Aim of the task - Can you arrange the records as a Markdown table with the columns Row and Line, starting at the first line of the records and ending after the line that contains "will click(x=612, y=532)."? Number each row and skip blank lines.

----------------

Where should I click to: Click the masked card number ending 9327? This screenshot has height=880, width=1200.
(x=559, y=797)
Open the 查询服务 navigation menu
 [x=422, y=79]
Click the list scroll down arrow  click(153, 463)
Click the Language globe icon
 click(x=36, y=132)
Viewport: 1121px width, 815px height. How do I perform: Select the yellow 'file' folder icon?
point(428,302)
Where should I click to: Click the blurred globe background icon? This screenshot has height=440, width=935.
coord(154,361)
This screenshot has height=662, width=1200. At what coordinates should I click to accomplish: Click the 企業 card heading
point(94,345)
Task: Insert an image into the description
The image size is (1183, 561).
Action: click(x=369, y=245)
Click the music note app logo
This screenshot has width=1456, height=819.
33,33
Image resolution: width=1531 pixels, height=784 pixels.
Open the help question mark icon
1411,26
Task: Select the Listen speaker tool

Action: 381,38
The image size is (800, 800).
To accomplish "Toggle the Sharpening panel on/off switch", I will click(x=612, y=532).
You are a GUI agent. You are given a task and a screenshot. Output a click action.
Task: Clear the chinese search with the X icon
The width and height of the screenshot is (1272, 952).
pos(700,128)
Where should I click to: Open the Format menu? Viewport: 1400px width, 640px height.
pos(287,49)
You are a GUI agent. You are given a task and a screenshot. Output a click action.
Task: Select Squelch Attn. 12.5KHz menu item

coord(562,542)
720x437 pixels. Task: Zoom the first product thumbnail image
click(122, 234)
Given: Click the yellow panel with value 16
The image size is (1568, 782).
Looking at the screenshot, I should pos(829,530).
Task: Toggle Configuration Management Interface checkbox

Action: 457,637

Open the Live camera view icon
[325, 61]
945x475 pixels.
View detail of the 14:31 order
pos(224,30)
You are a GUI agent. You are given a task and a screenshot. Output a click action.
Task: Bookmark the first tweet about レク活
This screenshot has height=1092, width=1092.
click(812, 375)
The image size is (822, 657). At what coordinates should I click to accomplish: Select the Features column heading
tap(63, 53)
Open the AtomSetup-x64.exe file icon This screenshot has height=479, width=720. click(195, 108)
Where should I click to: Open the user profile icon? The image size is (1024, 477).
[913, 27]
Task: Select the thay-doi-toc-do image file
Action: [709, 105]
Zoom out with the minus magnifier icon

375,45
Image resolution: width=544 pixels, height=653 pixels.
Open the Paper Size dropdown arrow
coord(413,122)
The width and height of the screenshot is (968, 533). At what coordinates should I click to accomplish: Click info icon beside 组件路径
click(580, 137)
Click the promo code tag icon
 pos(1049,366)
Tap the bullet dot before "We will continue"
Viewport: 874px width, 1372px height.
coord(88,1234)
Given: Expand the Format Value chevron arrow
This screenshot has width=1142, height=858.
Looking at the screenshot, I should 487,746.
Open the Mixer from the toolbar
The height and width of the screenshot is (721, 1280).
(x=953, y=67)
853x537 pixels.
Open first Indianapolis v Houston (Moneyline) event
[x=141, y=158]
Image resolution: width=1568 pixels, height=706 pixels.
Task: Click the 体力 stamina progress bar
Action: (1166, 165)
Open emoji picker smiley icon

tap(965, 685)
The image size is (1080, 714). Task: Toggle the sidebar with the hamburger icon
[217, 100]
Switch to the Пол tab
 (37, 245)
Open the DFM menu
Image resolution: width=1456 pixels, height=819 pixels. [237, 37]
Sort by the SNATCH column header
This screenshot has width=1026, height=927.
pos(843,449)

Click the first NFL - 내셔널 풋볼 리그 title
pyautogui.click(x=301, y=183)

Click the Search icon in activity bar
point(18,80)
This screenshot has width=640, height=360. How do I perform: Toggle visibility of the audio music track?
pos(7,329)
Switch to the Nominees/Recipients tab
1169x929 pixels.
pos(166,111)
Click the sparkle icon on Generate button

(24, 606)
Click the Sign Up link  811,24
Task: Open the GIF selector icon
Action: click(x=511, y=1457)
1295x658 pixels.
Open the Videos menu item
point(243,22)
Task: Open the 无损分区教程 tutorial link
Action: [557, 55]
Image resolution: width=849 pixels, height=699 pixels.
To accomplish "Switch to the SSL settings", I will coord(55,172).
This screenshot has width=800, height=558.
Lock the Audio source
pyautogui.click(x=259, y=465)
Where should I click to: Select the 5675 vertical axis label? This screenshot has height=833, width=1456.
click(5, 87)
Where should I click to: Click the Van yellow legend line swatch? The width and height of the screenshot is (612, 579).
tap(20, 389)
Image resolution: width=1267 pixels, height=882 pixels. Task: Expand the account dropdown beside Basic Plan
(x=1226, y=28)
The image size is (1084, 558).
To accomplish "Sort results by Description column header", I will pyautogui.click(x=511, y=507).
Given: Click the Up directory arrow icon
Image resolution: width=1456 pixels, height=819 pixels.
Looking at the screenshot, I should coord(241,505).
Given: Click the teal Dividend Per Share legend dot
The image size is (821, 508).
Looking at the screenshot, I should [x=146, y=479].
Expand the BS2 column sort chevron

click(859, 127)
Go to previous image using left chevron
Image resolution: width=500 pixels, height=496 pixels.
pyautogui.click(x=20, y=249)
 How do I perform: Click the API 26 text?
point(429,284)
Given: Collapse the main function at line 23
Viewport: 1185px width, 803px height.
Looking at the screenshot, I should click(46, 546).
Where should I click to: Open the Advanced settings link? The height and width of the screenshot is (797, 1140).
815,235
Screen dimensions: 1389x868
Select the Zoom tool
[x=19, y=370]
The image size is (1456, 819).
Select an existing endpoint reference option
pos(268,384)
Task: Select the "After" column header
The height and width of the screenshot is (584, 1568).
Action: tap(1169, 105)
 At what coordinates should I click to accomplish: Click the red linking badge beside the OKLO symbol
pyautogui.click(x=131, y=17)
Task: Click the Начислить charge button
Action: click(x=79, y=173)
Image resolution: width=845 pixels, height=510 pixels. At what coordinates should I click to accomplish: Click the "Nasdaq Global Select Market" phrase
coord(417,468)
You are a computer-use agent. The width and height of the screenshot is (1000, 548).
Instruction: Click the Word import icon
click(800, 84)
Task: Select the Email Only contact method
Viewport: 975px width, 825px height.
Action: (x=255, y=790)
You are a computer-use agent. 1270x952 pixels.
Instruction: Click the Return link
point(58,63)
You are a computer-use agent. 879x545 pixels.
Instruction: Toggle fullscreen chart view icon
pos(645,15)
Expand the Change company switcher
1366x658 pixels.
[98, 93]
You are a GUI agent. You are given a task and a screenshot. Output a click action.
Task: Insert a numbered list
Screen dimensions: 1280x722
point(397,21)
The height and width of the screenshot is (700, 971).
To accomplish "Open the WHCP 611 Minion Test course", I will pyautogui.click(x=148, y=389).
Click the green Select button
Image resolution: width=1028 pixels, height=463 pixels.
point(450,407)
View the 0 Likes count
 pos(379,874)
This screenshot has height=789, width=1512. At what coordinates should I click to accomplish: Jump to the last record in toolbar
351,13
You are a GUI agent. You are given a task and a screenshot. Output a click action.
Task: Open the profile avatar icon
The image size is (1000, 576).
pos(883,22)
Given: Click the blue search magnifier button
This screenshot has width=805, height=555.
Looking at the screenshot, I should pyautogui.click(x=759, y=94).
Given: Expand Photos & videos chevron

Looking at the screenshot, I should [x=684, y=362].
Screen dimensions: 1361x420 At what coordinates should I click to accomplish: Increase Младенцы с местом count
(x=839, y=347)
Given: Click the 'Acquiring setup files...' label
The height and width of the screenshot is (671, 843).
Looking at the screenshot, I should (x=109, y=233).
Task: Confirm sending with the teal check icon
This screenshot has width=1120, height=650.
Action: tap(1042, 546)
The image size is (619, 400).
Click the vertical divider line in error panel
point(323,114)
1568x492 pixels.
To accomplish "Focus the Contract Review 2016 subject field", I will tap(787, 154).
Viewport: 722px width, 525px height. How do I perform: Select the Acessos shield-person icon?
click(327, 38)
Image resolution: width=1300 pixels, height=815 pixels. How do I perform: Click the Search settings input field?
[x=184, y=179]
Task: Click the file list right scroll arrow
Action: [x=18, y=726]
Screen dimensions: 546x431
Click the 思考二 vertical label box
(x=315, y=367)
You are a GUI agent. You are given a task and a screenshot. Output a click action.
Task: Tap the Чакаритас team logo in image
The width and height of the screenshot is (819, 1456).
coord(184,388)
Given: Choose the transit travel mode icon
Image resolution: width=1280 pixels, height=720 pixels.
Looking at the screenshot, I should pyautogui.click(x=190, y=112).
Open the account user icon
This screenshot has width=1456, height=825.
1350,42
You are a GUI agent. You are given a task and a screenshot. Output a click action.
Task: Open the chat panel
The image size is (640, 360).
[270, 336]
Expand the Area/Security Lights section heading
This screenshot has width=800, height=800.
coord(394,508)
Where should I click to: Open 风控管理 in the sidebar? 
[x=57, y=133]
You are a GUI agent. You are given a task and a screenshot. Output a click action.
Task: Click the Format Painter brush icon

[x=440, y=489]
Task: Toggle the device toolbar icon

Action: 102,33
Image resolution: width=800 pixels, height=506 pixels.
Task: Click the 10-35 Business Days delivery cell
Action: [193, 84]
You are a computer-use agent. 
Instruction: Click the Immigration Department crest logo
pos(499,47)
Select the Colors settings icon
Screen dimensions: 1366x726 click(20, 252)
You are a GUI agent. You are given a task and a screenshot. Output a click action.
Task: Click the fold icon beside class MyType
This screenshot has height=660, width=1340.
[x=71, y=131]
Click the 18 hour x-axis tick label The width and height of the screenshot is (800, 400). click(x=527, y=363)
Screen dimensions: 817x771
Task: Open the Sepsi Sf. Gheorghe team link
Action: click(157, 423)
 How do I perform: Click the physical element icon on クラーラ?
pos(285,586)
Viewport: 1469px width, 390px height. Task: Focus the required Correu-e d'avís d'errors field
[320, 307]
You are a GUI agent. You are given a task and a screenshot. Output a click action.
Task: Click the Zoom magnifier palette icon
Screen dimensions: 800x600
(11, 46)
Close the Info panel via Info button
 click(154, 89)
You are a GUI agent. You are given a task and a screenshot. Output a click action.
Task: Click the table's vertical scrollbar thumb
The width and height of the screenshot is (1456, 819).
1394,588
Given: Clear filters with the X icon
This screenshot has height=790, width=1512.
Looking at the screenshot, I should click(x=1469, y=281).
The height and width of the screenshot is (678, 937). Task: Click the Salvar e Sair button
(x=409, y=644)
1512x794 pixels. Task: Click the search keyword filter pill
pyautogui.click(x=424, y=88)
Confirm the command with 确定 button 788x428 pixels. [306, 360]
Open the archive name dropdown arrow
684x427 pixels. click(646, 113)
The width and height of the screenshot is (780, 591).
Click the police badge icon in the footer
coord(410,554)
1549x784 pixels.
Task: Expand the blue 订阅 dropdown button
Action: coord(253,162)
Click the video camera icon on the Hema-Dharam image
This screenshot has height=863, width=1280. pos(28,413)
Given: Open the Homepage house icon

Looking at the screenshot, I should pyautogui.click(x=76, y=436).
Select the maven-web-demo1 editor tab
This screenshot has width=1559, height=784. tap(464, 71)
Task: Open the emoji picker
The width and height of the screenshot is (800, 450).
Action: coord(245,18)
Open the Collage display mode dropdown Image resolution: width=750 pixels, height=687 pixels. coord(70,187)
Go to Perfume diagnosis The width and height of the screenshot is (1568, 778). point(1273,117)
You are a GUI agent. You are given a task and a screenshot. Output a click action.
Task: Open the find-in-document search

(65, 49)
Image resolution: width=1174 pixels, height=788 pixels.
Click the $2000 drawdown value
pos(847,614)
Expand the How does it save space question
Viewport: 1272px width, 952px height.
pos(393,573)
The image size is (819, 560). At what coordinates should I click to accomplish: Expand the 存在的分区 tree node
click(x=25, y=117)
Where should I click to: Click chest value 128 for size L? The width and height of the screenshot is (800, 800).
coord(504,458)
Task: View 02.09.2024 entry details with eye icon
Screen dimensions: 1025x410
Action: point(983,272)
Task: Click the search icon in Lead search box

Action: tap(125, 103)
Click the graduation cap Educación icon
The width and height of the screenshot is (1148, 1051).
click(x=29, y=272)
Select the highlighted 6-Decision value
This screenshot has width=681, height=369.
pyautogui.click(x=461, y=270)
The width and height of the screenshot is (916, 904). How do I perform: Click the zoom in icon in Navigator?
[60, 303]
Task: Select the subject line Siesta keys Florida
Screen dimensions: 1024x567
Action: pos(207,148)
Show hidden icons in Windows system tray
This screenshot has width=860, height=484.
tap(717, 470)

----------------

Result of this task -
| Row | Line |
|---|---|
| 1 | Where should I click to: Click the masked card number ending 9327? This screenshot has height=880, width=1200. |
| 2 | (x=559, y=797) |
| 3 | Open the 查询服务 navigation menu |
| 4 |  [x=422, y=79] |
| 5 | Click the list scroll down arrow  click(153, 463) |
| 6 | Click the Language globe icon |
| 7 |  click(x=36, y=132) |
| 8 | Viewport: 1121px width, 815px height. How do I perform: Select the yellow 'file' folder icon? |
| 9 | point(428,302) |
| 10 | Where should I click to: Click the blurred globe background icon? This screenshot has height=440, width=935. |
| 11 | coord(154,361) |
| 12 | This screenshot has height=662, width=1200. At what coordinates should I click to accomplish: Click the 企業 card heading |
| 13 | point(94,345) |
| 14 | Task: Insert an image into the description |
| 15 | The image size is (1183, 561). |
| 16 | Action: click(x=369, y=245) |
| 17 | Click the music note app logo |
| 18 | This screenshot has width=1456, height=819. |
| 19 | 33,33 |
| 20 | Image resolution: width=1531 pixels, height=784 pixels. |
| 21 | Open the help question mark icon |
| 22 | 1411,26 |
| 23 | Task: Select the Listen speaker tool |
| 24 | Action: 381,38 |
| 25 | The image size is (800, 800). |
| 26 | To accomplish "Toggle the Sharpening panel on/off switch", I will click(x=612, y=532). |